As the afternoon light starts to dim, I get chatting to Simon, a wiry middle-aged man from just outside of Liverpool. He lives rough, though doesn't like the term rough sleeper. Simon takes his tent around the country, stopping along wherever feels comfortable or right. North in the summer months, winter in the south, with Trinity House providing some welcome temporary respite as the nighttime temperature begins to fall.

It's decent for now, he tells me, as "when you sleep outside, you have to sleep in your clothes as you never know what sort of madness is going to happen. It's nice to let your skin breath a bit." Simon's here because he broke his dentures eating an apple, over two years ago.
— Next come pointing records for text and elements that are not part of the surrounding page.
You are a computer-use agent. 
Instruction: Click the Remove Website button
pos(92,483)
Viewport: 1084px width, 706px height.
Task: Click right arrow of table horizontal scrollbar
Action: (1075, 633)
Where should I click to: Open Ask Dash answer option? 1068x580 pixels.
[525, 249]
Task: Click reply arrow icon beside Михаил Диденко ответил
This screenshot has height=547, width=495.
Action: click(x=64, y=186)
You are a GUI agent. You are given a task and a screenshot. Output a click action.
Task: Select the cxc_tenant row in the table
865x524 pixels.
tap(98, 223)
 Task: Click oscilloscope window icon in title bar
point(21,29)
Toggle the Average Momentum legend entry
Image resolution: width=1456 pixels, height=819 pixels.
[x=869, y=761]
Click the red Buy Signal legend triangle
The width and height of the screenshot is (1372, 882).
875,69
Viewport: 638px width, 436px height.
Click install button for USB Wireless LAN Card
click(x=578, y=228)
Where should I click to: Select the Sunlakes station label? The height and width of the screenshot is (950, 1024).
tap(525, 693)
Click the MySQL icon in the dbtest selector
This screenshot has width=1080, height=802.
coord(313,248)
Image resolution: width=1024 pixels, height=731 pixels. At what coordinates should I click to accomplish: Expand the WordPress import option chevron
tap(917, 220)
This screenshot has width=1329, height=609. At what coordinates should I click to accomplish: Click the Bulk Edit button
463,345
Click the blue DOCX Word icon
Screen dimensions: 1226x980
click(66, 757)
He couldn't get them fixed before, he tells me, because they're posh ones he paid "quite a bit of money for". His peripatetic lifestyle meant that NHS treatment was out of the question, both in expense and in the administrative rigmarole involved. £600 was the quoted figure, just to replace the bottom set.

It's his first time at Dentaid, though it's a name he’s come across before. "It broke right where the implant receiver is, which meant you couldn't just glue it or take care of it yourself. I was in Tamworth, though I got them done in Aberdeen originally," he says. Though Simon’s first impulse would have been to DIY, it wasn’t feasible, in this instance. It was luck and circumstance that brought him here today, while he’s completely upfront in outlining how "self-medication" is his usual way of dealing with the pain.

For the fortunate, dentistry means cosmetic flourishes and the occasional necessary evil. For many, it has come to mean a nightmare of exclusion and sometimes self-inflicted pain. Though charities like Dentaid do an admirable and impressive job in fighting against the tide, their increasing indispensability is a damning reflection on a crumbling system. As with food banks, they speak of a basic kindness, while laying bare some of the most damning failures and avoidable cruelties of our state.